In a post Macworld interview with John Markoff of the New York Times Jobs is quoted :
“Having created a phone, it’s a lot harder than it looks,” he said. “We’ll see how good their software is and we’ll see how consumers like it and how quickly it is adopted.” In seeking not to get locked out of the mobile phone world, “I actually think Google has achieved their goal without Android, and I now think Android hurts them more than it helps them. It’s just going to divide them and people who want to be their partners.”
This seems to repeat the assumption of many people that Google will make money from the applications on the platform itself, or from the simple increase in the number of web users (or hours of web use) and the associated likelihood of eyeballs seeing Google provided advertising on the new platform.
I think Google’s most likely stream of revenue from the phone is from delivery contracts with the mobile operators. Today mobile web browsing is a ‘OK’ but problems of poor wireless speeds are compounded by what is a somewhat inefficient approach to the movement of modern web pages, their graphics and the associated elements of the web experience. Google has a widely deployed (Internationally now as well as domestically) topology of data centers and the exceedingly fat pipes that link them. If Google is in a position to ‘own’ the software on the handset and is confident of localized connectivity between the handset and a nearby Google datacenter they can do many things to improve the handheld browsing experience :
- Localized caching of information
- Compression of certain elements above and beyond what’s already done
- Wholesale replacement of the HTTP protocol between the handset and the datacenter to further accelerate browsing.

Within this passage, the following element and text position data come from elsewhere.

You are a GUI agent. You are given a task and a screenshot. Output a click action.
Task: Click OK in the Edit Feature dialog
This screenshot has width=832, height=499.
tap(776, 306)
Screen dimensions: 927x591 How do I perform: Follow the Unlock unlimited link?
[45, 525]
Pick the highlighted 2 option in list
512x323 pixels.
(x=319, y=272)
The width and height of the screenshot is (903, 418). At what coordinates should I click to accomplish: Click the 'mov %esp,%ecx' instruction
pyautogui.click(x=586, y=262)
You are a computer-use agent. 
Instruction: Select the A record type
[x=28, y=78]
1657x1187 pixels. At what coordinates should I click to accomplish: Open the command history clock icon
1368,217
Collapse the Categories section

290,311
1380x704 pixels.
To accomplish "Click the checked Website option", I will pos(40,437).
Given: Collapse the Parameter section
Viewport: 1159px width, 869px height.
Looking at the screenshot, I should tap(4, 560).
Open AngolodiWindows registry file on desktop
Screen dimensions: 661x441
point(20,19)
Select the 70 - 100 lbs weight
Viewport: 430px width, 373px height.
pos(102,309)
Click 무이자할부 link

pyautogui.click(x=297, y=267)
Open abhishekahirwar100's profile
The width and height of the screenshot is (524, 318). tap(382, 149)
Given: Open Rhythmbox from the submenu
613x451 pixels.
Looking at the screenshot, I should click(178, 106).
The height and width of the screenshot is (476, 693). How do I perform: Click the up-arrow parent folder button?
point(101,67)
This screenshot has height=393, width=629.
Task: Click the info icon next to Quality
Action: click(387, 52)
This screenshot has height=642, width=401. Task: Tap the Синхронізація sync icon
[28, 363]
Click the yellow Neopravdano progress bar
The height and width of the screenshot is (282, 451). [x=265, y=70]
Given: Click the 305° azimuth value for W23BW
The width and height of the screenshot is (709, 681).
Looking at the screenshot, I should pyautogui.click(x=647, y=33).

These sort of things are services that a wireless operator would like to see to differentiate themselves from the competition, it’s also the sort of thing the operator would pay for directly with Google – a single large source of revenue. It can also be easily made part of any opensource project, indeed even done on the iPhone ! Since the real ‘magic’ is the datacenters, their performance and the smart software therein.
Don’t forget that the lead developers of the Android project are the folks from Android Inc. (an acquisition Google made a few years ago). This is the same team behind Danger and the T-Mobile Sidekick – a platform that has a significant service component for which Danger receives revenue from T-Mobile for operating, providing and upgrading.
This sort of thing is a great way for Google to leverage their widely deployed high bandwidth network and datacenters and start getting revenue to cover the cost of all the ‘dark fiber’ they apparently snapped up many years ago.